Training and Evaluation

The Method class provides a robust pipeline for training and evaluating machine learning models, handling the following steps:

  1. Data Preprocessing: It processes missing values, encodes categorical features, normalizes numerical features, and prepares data for training.

  2. Training Loop: The model is trained using the AdamW optimizer with configurable learning rate and weight decay.

  3. Validation: After each epoch, the model is validated on a separate validation set.
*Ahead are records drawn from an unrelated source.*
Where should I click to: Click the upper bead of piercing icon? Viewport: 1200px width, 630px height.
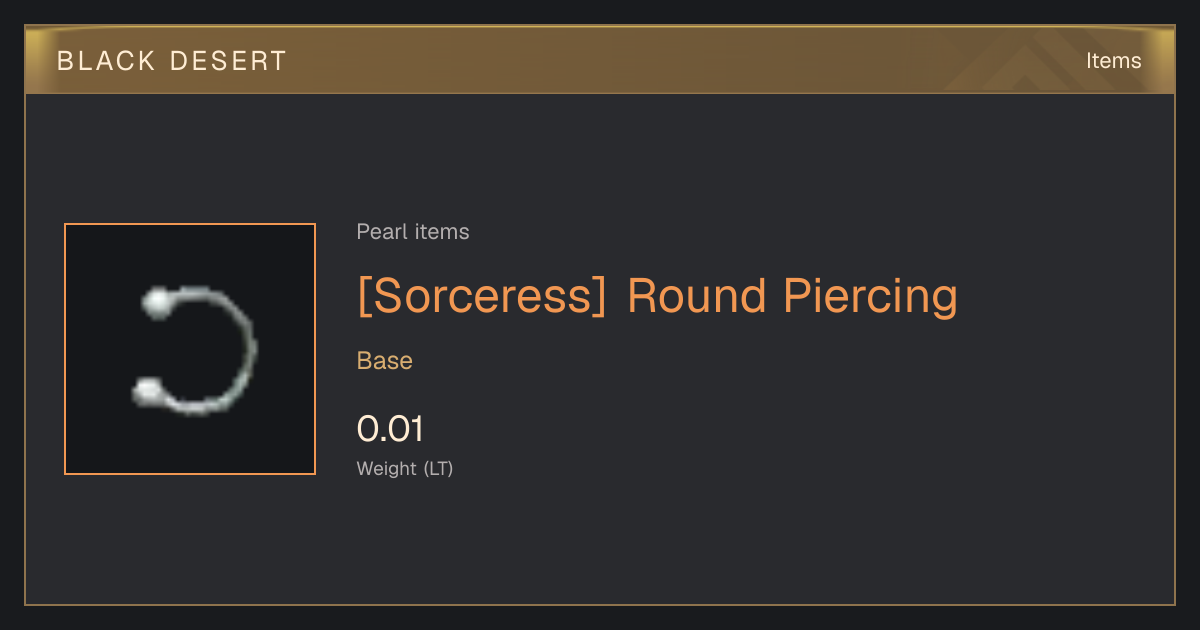(x=158, y=303)
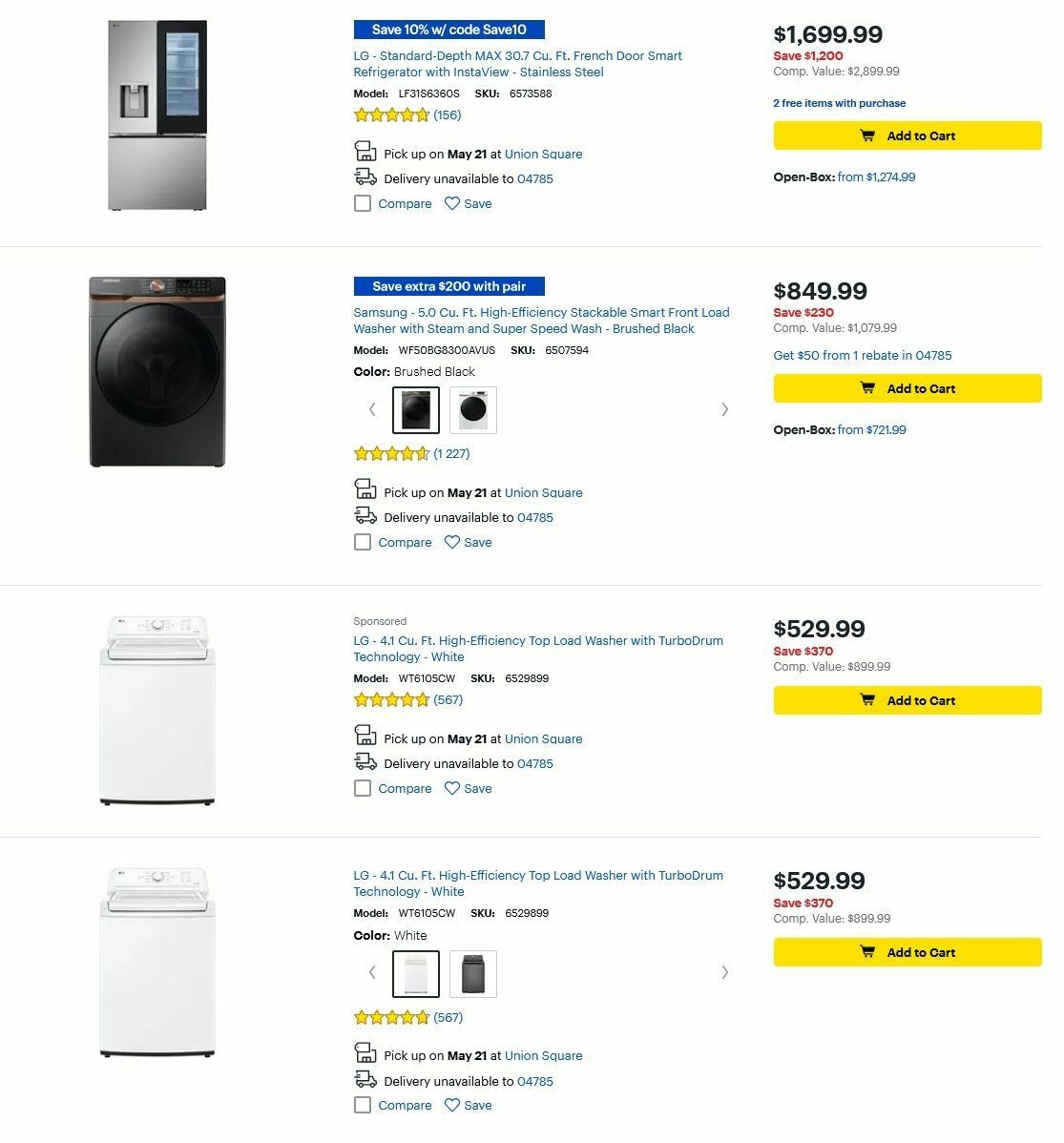Click the delivery truck icon on the bottom LG washer
The height and width of the screenshot is (1143, 1064).
[365, 1079]
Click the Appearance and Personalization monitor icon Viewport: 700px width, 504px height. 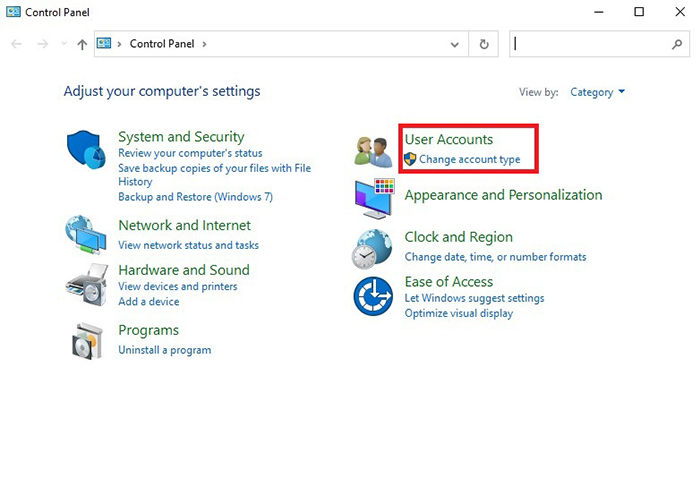[x=374, y=199]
Early stopping is employed if validation performance does not improve.

  4. Evaluation: The model can be evaluated using various metrics depending on the task type (e.g., accuracy, F1 score, R2 score, etc.).

Performance Metrics

The metric function in the Method class computes various metrics based on the task type:

  • For regression: - Mean Absolute Error (MAE) - Root Mean Squared Error (RMSE) - R2 Score

  • For binary classification: - Accuracy - Average Precision - F1 Score - Log Loss - Area Under the Curve (AUC)

  • For multiclass classification: - Accuracy - Average Precision - F1 Score - Log Loss - AUC

This ensures that the performance of the models is measured comprehensively across different tasks.